*Travail à faire*: Poursuivez le compte rendu de la rencontre au lycée Saint-Paul de Vannes, reproduit ci-dessous, en reprenant juste après sa dernière phrase.

*Texte*:
┄┄┄┄┄┄┄┄┄┄
Rencontre au lycée Saint-Paul de Vannes (Morbihan)

 

A l’occasion de la journée de témoignages organisée chaque année au Lycée catholique Saint-Paul, l’Association française des Victimes du Terrorisme (AfVT.org) a demandé à deux personnalités de témoigner de leur parcours dans le cadre de son action « Terrorisme, et si on écoutait les victimes ? ».

 

Les intervenants

Jean-Louis NORMANDIN, président de l’association Otages du Monde, et Anaële ABESCAT, victime du terrorisme et membre de l’AfVT.org, ont pu témoigner de leur parcours en exposant les épreuves qu’ils ont subies et la manière dont ils se sont reconstruits.

Jean-Louis NORMANDIN a été enlevé le 8 mars 1986 à Beyrouth (Liban) aux côtés de 3 autres journalistes, Aurel CORNEA, Georges HANSEN et Philippe ROCHOT, et a été libéré le 27 novembre 1987 aux côtés du journaliste Roger AUQUE.

Anaële ABESCAT a perdu son père le 26 février 2007 dans une attaque contre des ressortissants français en Arabie Saoudite.

 

De gauche à droite : Jean-Louis NORMANDIN,
Anaële ABESCAT et Stéphane LACOMBE

Le planning de la journée

09h00-10h15 : première session dans l’amphi du lycée devant 200 élèves et une dizaine d’adultes. Les deux intervenants se sont exprimés et ont répondu aux questions écrites qui leur parvenaient. Stéphane GIRARDOT était le modérateur.
┄┄┄┄┄┄┄┄┄┄
(Entrées sur les coordonnées cibles)
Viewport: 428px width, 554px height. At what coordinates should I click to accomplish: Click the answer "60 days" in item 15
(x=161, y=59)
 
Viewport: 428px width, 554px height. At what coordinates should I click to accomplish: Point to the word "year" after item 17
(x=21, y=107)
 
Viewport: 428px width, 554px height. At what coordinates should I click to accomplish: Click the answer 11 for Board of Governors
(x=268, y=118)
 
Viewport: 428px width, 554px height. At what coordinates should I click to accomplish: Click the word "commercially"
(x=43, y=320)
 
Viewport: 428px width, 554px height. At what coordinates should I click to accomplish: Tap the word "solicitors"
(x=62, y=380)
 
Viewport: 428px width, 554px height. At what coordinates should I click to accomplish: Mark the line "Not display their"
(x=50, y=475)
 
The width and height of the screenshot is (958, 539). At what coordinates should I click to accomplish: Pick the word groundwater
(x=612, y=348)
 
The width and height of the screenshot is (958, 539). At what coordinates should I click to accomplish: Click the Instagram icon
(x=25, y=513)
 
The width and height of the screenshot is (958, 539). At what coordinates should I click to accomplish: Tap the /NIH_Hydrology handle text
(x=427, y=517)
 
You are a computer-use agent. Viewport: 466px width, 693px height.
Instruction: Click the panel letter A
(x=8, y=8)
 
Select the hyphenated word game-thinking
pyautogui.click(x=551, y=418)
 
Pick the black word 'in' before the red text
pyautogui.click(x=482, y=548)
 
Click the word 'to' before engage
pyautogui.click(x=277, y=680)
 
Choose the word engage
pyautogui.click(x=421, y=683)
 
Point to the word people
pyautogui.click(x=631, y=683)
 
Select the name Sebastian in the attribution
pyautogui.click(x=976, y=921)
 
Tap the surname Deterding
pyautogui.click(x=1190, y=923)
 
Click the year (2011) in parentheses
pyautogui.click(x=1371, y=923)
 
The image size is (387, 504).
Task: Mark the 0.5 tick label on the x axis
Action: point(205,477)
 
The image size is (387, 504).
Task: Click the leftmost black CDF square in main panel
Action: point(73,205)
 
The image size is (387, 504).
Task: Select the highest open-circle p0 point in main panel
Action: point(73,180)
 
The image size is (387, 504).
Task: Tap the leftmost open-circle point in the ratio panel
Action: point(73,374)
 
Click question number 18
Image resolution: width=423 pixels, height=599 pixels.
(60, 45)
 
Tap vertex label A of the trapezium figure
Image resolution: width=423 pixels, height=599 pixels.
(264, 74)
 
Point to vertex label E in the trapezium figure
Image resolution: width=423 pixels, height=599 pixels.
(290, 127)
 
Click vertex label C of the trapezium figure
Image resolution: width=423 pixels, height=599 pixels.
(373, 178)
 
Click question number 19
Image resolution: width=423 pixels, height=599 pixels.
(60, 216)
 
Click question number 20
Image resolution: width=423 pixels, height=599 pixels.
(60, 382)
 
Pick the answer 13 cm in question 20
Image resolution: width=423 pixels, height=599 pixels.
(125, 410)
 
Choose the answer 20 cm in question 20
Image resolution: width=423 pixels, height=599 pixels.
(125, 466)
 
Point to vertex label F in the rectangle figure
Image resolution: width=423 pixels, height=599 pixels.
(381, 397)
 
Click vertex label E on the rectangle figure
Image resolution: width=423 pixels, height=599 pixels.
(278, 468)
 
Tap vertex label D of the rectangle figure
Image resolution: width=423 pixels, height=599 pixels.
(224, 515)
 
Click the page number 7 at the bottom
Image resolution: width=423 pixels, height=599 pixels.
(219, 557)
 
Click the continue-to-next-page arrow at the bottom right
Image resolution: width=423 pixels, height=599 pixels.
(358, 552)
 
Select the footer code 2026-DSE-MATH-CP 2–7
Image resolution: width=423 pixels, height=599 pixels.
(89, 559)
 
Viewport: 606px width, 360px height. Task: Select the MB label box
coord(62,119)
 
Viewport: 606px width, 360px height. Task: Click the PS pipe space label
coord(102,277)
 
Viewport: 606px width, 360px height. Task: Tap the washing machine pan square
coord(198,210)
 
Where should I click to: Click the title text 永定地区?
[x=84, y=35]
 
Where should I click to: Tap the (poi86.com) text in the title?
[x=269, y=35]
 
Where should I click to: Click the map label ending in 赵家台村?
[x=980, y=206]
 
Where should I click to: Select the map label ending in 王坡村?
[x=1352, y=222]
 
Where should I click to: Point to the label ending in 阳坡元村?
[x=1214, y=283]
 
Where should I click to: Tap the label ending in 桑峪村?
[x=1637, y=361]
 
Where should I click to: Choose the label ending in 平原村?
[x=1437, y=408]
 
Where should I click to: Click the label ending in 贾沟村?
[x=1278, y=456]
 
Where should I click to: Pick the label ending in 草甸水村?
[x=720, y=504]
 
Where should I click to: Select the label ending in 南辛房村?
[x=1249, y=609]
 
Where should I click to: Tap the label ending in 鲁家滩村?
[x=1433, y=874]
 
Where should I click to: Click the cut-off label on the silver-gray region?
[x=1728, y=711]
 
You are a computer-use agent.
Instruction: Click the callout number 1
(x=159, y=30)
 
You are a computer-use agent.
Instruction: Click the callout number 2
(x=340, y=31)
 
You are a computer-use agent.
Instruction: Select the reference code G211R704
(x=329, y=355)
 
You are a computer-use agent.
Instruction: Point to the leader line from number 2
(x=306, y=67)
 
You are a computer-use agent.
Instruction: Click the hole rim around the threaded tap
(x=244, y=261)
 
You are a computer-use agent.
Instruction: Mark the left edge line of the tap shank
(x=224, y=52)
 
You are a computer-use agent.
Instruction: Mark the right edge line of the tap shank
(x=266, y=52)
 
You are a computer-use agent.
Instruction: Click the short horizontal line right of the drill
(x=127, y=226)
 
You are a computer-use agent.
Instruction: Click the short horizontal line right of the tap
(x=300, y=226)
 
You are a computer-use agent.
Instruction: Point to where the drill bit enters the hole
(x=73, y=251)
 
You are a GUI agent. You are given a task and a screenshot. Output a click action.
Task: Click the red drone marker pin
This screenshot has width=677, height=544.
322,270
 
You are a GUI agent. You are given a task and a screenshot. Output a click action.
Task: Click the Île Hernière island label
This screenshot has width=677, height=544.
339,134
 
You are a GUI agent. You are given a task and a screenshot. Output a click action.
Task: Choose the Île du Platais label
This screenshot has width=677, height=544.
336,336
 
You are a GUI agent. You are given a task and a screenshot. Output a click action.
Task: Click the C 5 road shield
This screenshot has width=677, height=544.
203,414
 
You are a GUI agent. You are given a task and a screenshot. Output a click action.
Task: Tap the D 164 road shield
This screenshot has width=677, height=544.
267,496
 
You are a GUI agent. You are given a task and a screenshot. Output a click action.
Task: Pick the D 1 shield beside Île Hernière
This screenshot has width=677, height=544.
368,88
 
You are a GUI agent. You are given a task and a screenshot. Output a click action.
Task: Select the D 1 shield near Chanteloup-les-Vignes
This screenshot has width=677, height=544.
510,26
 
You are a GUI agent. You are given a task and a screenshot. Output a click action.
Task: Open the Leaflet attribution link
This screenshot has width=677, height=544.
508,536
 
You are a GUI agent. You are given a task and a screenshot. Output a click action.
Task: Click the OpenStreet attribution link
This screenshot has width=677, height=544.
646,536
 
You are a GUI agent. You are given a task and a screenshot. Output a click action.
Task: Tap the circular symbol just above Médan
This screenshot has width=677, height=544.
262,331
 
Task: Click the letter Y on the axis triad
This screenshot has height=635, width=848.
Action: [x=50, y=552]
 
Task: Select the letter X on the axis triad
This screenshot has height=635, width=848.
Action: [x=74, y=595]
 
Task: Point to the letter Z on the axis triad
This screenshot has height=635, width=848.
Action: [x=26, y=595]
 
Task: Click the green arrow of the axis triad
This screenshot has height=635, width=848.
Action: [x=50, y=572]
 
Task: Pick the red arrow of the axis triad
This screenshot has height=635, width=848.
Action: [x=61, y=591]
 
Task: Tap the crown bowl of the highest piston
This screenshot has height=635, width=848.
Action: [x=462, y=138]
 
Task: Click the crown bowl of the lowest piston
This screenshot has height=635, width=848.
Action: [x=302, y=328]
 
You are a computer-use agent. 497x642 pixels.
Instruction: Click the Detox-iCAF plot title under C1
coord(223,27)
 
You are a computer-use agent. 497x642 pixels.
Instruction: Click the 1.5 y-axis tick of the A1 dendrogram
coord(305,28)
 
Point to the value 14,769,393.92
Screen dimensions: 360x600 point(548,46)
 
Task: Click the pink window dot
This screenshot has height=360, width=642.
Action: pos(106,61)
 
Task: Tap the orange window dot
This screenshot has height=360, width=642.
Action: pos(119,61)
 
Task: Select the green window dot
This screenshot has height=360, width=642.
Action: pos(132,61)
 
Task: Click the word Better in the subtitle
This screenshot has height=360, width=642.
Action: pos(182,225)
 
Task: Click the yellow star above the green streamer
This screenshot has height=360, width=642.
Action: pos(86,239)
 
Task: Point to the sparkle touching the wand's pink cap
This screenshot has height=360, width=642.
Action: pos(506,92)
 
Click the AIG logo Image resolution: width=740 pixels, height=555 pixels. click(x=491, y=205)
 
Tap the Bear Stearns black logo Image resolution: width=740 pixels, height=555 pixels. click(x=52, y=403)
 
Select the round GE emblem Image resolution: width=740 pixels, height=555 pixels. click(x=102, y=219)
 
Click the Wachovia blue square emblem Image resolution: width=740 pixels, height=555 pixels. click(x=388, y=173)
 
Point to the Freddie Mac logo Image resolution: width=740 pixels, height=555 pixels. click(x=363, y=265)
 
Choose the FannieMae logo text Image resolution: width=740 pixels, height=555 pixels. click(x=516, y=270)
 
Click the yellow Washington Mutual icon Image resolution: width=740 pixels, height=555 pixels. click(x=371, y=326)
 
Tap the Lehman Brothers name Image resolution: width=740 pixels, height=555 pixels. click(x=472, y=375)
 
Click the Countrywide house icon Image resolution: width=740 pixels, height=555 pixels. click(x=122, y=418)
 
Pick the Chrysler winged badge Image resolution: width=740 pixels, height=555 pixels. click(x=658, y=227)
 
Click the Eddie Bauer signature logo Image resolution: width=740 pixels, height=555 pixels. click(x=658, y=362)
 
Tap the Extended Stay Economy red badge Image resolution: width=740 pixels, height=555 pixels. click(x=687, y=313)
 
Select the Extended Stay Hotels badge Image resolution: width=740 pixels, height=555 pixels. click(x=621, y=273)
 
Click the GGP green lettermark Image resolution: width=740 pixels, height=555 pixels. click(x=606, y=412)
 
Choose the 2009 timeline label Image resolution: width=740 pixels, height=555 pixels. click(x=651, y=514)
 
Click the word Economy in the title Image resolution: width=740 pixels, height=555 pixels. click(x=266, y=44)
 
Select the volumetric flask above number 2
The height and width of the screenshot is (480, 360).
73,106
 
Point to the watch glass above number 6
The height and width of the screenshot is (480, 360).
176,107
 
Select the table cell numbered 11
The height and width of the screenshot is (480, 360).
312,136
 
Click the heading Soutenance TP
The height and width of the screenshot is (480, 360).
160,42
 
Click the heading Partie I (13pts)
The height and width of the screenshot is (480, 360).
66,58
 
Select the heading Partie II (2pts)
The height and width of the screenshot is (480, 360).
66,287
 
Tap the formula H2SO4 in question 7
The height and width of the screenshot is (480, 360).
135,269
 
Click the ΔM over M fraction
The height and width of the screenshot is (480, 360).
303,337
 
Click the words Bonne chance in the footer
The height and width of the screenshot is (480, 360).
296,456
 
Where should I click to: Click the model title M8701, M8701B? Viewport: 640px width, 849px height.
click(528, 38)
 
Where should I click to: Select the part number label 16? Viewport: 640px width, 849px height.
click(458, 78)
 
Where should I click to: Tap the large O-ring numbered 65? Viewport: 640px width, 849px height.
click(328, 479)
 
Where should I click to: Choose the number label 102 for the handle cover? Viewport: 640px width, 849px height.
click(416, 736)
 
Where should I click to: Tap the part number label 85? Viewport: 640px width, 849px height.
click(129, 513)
┄┄┄┄┄┄┄┄┄┄
*Réponse à fournir*:
10h30-11h45 : travail en atelier avec un groupe d’élèves qui a poursuivi les échanges de manière plus directe avec Jean-Louis NORMANDIN et Anaële ABESCAT.

11h00-12h00 : travail en atelier avec un petit groupe d’élèves à partir du catalogue issu de l’exposition « Europe contre le terrorisme, le regard de la victime ». Ces travaux sont reproduits un peu plus loin dans cet article.

13h45-15h00 : deuxième session de témoignage dans l’amphi du lycée, en reprenant le dispositif du matin.

15h-16h30 : debriefing de la journée avec les intervenants et l’équipe pédagogique.

16h45 : départ du lycée Saint-Paul.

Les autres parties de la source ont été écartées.